本文:
不動産を売却したらほぼ必ず行わなければならない確定申告。どのような状況において確定申告が必要なのか、また申告の流れはどうなっているのかわからない人も多いのではないでしょうか。

この記事では、不動産売却後に確定申告が必要な場面と申告することで利用できる特例、さらには申告忘れの場合に課せられるペナルティについて解説していきます。自分は確定申告をすべきかどうかがわかるので、ぜひ最後までご覧ください。

不動産売却で確定申告が必要なケース

不動産を売却する場合は、会社員や自営業にかかわらず確定申告が必要となります。確定申告が必要なケースは以下の2つのケースです。

  • 売却益がプラスの場合
  • 特別控除の適用を受ける場合

上記について、具体的にどのような状況であるかを確認していきましょう。

売却益がプラスの場合

土地を売却することで得た利益は「譲渡所得」に該当し、給与所得や事業所得等とは分離して課税されます。譲渡所得が発生した場合は確定申告をしなければならないため、不動産売却によって売却益がでたら必ず確定申告をしましょう。譲渡所得は以下の計算式で導き出されます。

譲渡所得=譲渡収入金額-(取得費+譲渡費用)

たとえば、4,000万円で取得した不動産を6000万円で売却し、譲渡時に必要となった費用を1,000万円とすると以下のように計算ができます。

6,000万円-(4,000万円+1,000万円)=1,000万円

上記の例の場合、算出された1,000万円が譲渡所得となり、この金額から譲渡所得税が算出されます。なお、譲渡所得には所得税と住民税がかかります。

不動産売却にかかる税金の計算方法がすぐわかる!簡単シミュレーション

特別控除の適用を受ける場合

不動産売却時には、適用要件を満たせば利用できる特別控除があります。以下の特別控除を利用する場合は、確定申告が必須です。

提供データ:
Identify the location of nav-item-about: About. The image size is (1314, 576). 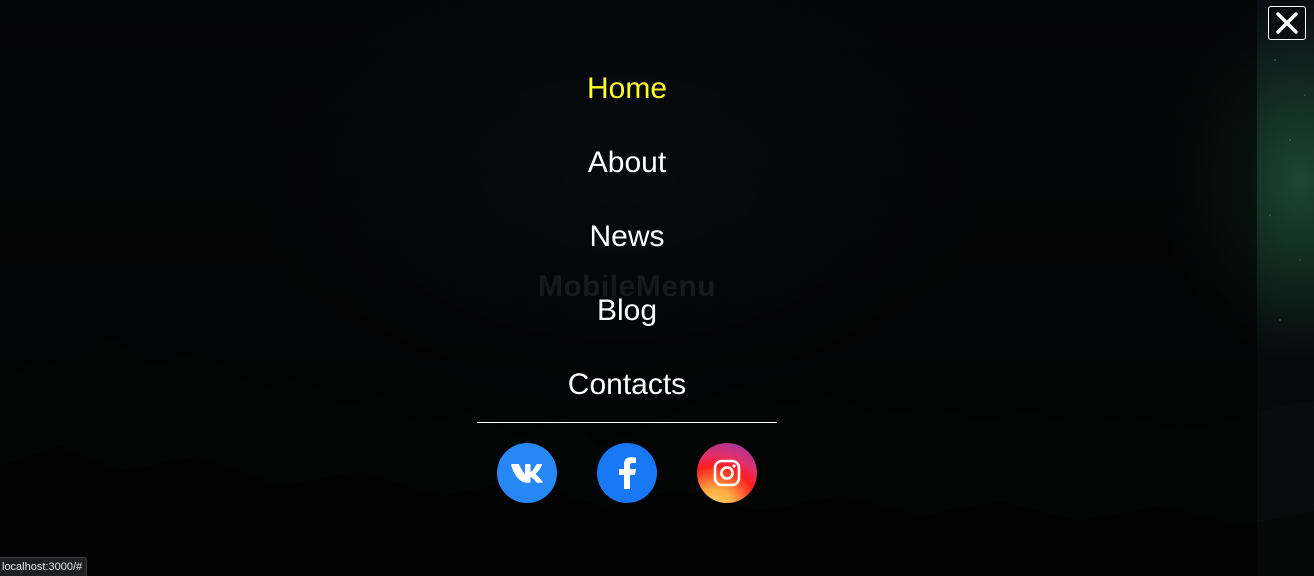
(627, 177).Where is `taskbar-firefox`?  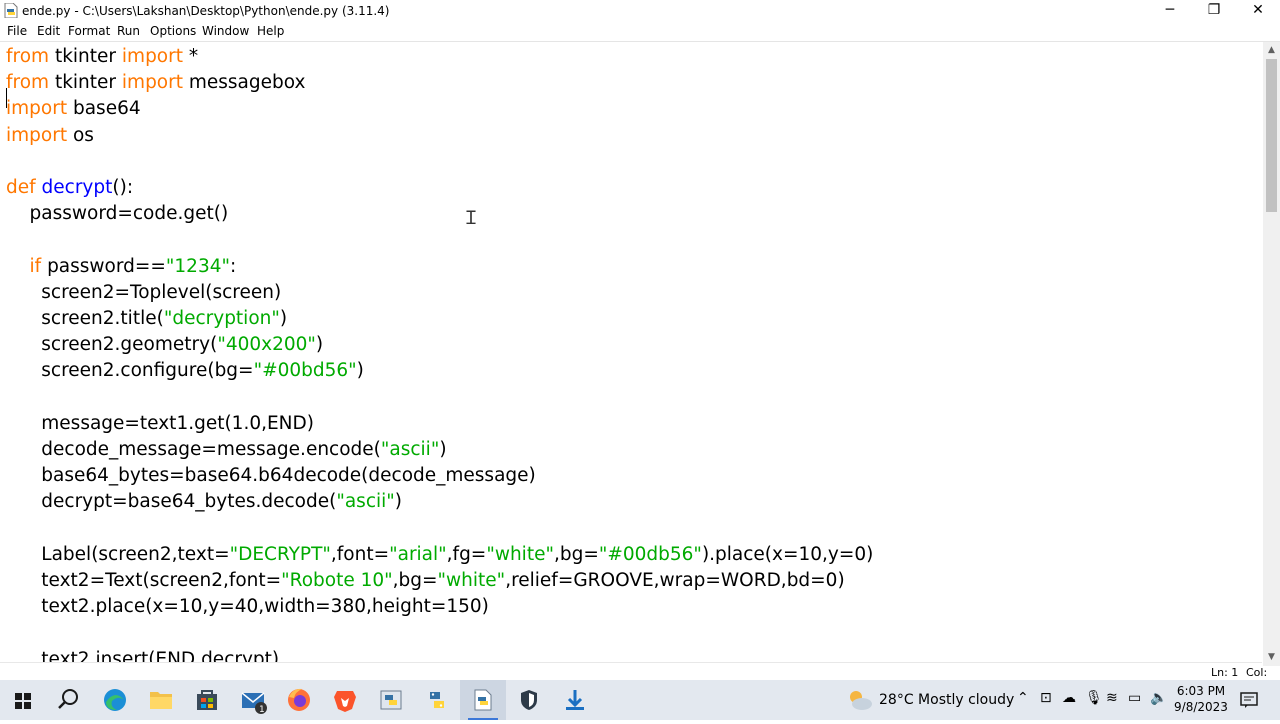 taskbar-firefox is located at coordinates (299, 700). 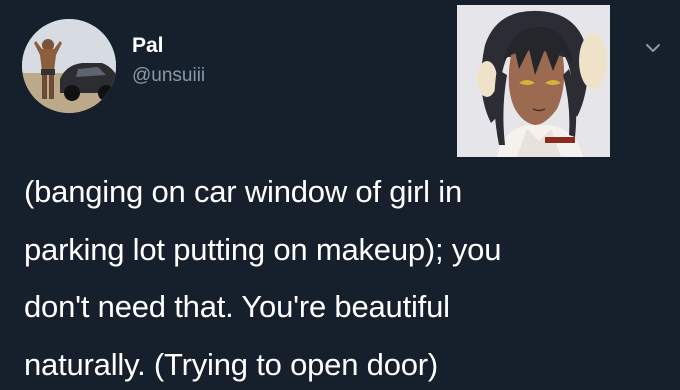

実施する課題:
[A] 本文中の「不動産を売却する場合は、会社員や自営業にかかわらず確定申告が必要となります。」という一文を英語に訳してください。
[B] 本文のうち、「たとえば、4,000万円で取」という語句を含むところから始め、「所得税と住民税がかかります。」の後で終わる部分を一字一句変えずに抜き出して返してください。

以下の解答:
[A] When you sell real estate, you must file a final tax return regardless of whether you are a company employee or self-employed.

[B]
たとえば、4,000万円で取得した不動産を6000万円で売却し、譲渡時に必要となった費用を1,000万円とすると以下のように計算ができます。

6,000万円-(4,000万円+1,000万円)=1,000万円

上記の例の場合、算出された1,000万円が譲渡所得となり、この金額から譲渡所得税が算出されます。なお、譲渡所得には所得税と住民税がかかります。